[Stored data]
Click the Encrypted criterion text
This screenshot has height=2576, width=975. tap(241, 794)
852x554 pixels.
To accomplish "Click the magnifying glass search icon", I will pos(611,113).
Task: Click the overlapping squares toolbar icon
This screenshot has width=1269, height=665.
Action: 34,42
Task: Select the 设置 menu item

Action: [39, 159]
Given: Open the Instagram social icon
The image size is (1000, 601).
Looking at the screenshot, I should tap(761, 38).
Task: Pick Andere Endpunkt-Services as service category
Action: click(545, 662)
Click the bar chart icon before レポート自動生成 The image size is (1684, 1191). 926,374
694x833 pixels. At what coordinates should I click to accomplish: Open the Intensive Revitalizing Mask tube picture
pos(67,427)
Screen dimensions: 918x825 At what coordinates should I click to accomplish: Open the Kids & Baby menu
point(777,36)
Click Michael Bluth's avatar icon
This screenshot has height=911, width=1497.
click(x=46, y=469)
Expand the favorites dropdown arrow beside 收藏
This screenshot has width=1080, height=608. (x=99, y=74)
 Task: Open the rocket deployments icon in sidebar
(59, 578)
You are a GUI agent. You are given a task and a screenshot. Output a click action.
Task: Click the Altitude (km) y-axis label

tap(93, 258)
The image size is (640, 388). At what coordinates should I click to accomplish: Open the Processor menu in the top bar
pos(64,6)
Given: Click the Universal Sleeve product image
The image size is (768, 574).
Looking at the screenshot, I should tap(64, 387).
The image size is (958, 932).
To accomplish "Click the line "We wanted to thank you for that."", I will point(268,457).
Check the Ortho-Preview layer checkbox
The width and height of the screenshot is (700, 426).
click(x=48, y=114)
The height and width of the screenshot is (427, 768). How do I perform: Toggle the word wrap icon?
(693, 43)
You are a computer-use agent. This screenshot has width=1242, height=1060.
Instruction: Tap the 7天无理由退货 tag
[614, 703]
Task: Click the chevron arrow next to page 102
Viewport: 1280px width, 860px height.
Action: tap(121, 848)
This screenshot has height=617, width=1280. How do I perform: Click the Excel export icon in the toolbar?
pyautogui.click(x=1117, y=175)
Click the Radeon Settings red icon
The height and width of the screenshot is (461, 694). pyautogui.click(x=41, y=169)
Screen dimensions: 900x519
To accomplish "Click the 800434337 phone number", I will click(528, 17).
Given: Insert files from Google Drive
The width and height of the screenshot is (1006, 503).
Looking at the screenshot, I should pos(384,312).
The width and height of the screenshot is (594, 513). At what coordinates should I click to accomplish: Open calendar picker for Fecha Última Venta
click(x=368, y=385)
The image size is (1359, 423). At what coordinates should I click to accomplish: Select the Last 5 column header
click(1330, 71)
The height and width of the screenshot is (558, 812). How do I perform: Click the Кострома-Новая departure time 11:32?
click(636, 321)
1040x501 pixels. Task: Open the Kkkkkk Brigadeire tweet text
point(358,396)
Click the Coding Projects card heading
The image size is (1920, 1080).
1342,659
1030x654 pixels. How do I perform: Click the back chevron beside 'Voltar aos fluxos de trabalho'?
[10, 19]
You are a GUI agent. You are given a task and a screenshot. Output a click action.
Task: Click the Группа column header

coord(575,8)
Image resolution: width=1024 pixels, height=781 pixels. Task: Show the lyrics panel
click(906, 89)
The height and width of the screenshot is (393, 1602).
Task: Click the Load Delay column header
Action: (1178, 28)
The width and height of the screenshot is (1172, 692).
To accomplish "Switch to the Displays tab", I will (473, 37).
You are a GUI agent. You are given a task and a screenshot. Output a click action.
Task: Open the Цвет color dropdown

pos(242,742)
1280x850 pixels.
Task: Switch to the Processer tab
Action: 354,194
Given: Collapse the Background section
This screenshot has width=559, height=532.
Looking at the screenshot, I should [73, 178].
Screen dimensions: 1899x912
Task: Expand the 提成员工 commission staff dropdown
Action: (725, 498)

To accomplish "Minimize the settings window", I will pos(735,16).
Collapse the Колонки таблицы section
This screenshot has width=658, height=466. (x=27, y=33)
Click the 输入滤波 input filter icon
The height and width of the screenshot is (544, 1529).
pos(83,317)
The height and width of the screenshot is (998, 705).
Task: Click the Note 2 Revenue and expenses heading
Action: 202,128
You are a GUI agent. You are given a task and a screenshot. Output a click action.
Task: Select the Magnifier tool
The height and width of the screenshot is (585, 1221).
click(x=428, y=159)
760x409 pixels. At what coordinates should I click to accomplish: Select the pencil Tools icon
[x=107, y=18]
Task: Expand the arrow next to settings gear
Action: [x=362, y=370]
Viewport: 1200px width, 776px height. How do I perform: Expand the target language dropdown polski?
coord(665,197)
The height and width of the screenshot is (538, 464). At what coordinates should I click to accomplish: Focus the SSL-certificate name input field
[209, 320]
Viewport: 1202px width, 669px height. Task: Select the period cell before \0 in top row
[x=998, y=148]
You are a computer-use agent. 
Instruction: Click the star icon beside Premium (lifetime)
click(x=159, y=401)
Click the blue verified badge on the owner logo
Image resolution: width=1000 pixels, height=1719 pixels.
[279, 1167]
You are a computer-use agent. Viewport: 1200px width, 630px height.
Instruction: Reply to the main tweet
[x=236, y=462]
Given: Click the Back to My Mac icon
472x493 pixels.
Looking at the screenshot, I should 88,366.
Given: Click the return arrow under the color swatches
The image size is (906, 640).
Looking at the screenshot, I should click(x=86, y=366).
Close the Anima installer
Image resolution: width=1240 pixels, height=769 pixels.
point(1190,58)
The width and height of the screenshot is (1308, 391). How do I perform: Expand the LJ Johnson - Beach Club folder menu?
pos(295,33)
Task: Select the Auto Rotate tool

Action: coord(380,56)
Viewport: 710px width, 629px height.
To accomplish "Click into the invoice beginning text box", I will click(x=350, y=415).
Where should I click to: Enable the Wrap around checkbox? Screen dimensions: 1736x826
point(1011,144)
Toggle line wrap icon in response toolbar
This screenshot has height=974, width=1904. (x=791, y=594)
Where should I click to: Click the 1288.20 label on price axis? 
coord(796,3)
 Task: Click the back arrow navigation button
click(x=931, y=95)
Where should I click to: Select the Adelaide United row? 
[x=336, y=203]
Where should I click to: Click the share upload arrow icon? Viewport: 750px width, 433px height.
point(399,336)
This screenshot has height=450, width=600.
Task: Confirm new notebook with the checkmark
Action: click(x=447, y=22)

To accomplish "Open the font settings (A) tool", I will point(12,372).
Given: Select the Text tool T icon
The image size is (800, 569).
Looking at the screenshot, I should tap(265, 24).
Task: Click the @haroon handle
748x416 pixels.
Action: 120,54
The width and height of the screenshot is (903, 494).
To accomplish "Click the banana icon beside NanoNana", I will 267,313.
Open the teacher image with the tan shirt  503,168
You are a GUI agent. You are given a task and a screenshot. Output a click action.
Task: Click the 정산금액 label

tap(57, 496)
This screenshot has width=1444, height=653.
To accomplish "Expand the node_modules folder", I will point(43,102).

WORK TASK: Filter the entries by the string "will" and copy each matching line.

WRITTEN SOLUTION:
To accomplish "Click the magnifying glass search icon", I will pos(611,113).
To accomplish "Click the line "We wanted to thank you for that."", I will point(268,457).
To accomplish "Click the 800434337 phone number", I will click(528, 17).
To accomplish "Switch to the Displays tab", I will (473, 37).
To accomplish "Minimize the settings window", I will pos(735,16).
To accomplish "Click into the invoice beginning text box", I will click(x=350, y=415).
To accomplish "Open the font settings (A) tool", I will point(12,372).
To accomplish "Click the banana icon beside NanoNana", I will 267,313.
To accomplish "Expand the node_modules folder", I will point(43,102).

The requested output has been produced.